══ The input
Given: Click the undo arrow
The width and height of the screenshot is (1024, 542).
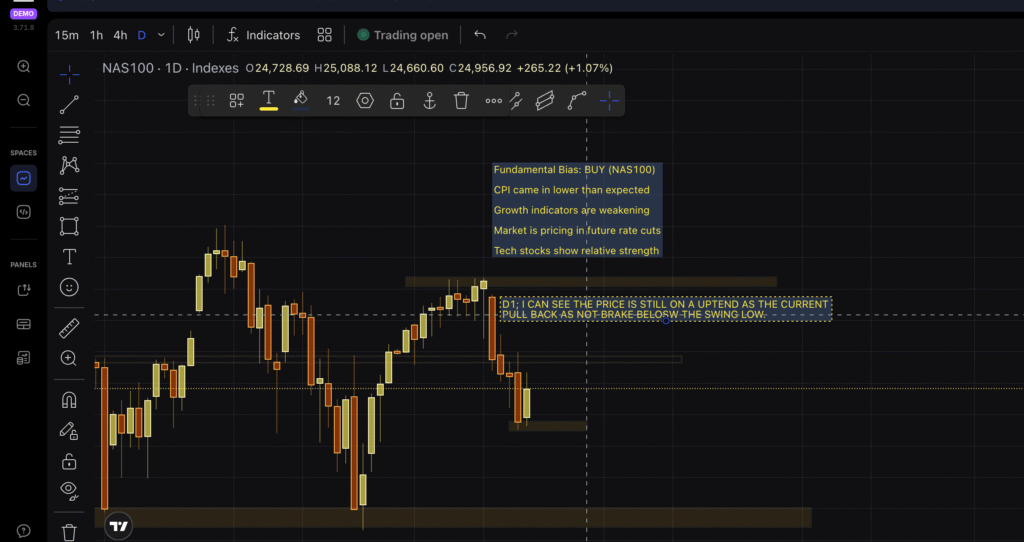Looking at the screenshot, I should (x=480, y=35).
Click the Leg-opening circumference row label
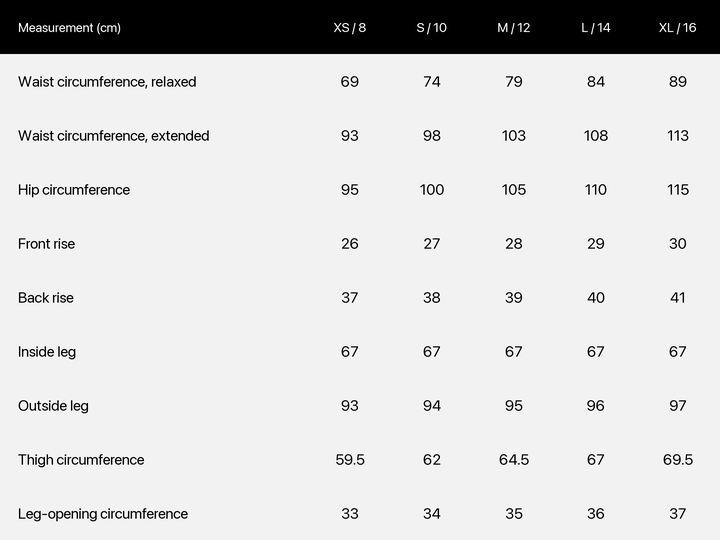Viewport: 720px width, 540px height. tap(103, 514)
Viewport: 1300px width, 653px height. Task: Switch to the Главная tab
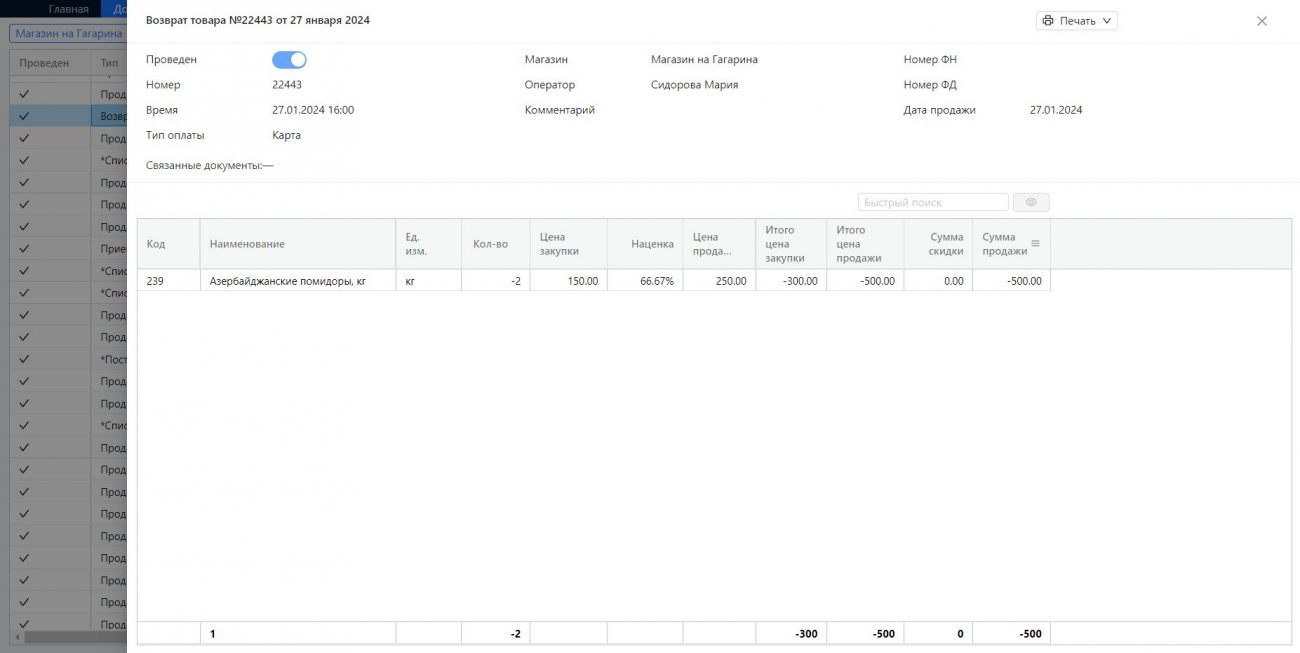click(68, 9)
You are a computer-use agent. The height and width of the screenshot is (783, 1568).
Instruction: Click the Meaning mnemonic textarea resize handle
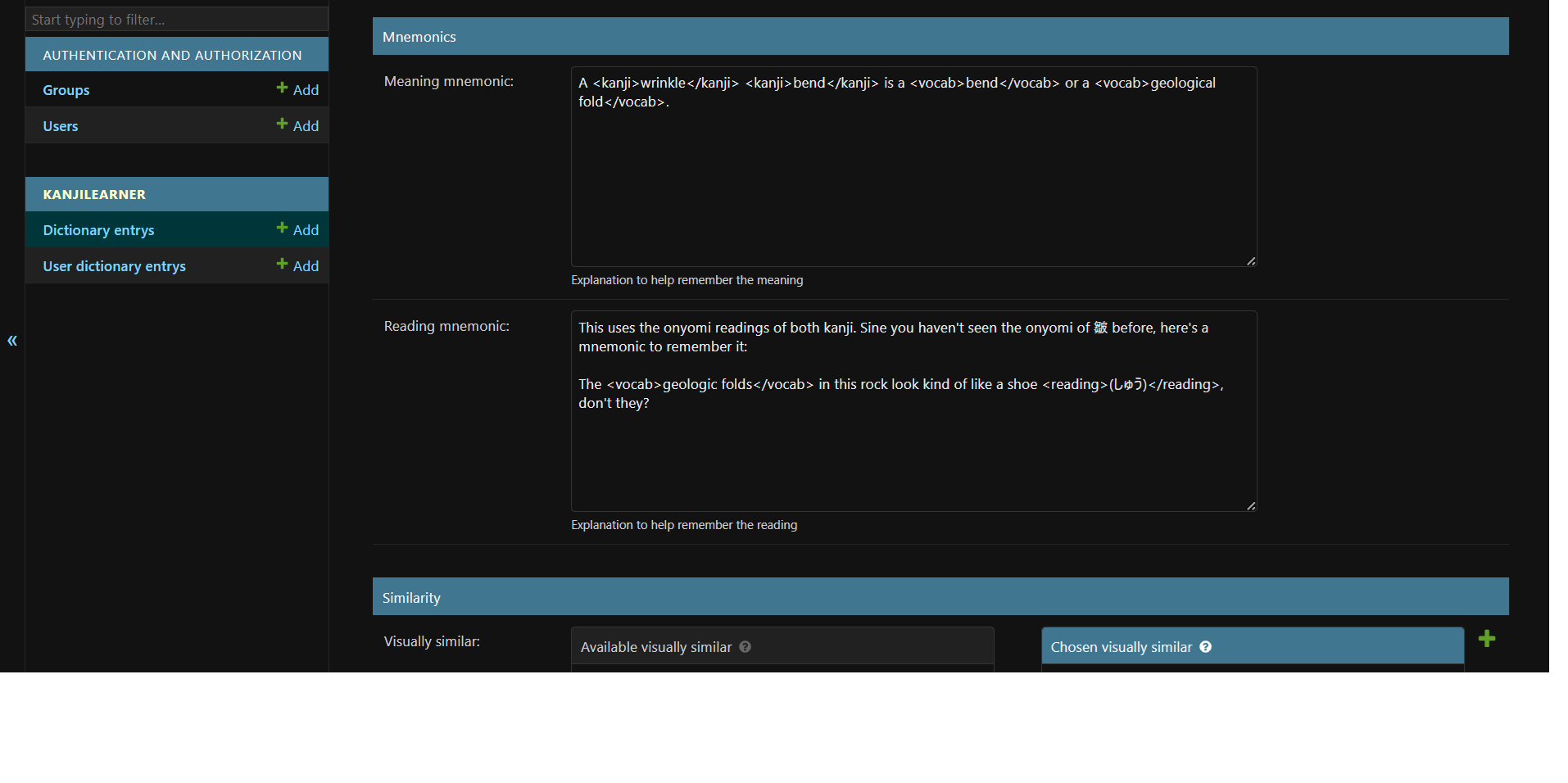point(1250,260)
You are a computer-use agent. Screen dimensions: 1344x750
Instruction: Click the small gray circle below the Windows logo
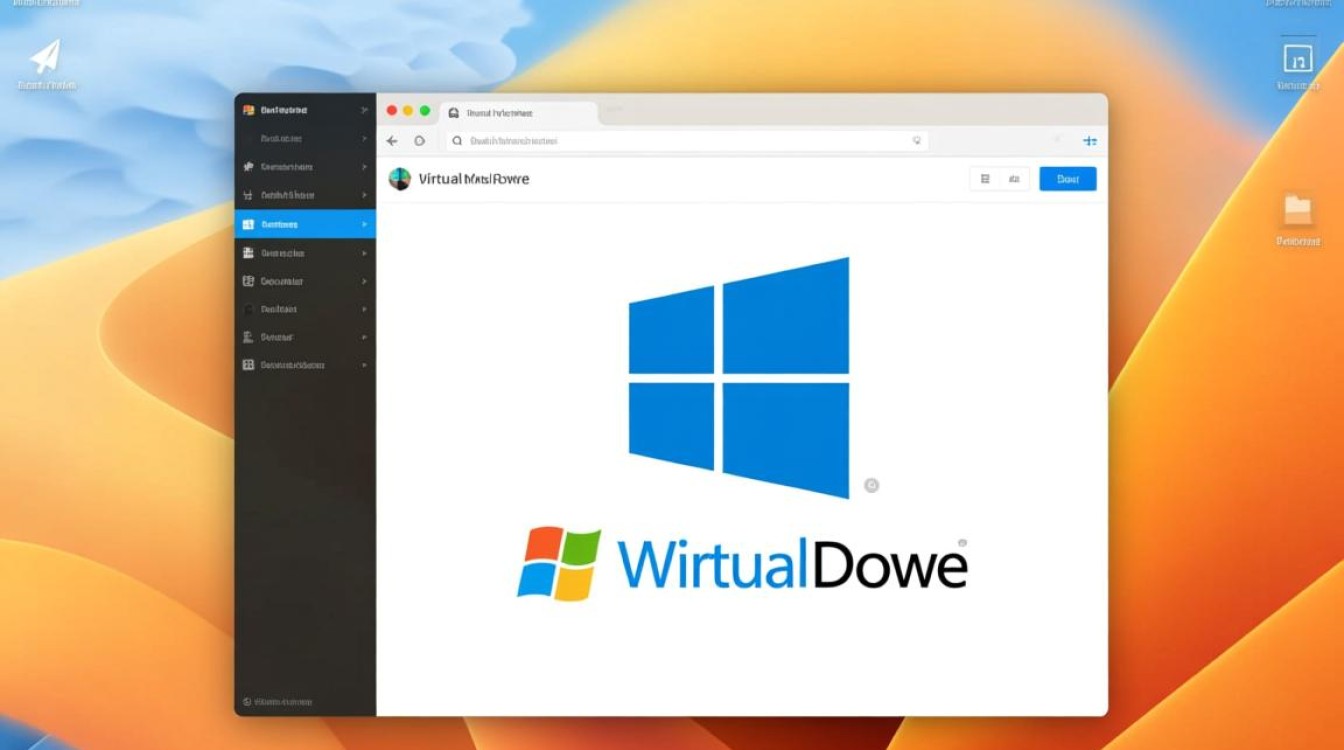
════
> **Exercise description**
Output, exactly and without pictures, the span of lines that starts at the line containing "Viewport: 1300px width, 653px" and ends at the last line above.

> **Written solution**
Viewport: 1300px width, 653px height. Task: Switch to the Главная tab
click(68, 9)
You are a computer-use agent. The height and width of the screenshot is (783, 1568).
Instruction: Click the Meaning mnemonic textarea resize handle
point(1250,260)
You are a computer-use agent. Screen dimensions: 1344x750
Instruction: Click the small gray circle below the Windows logo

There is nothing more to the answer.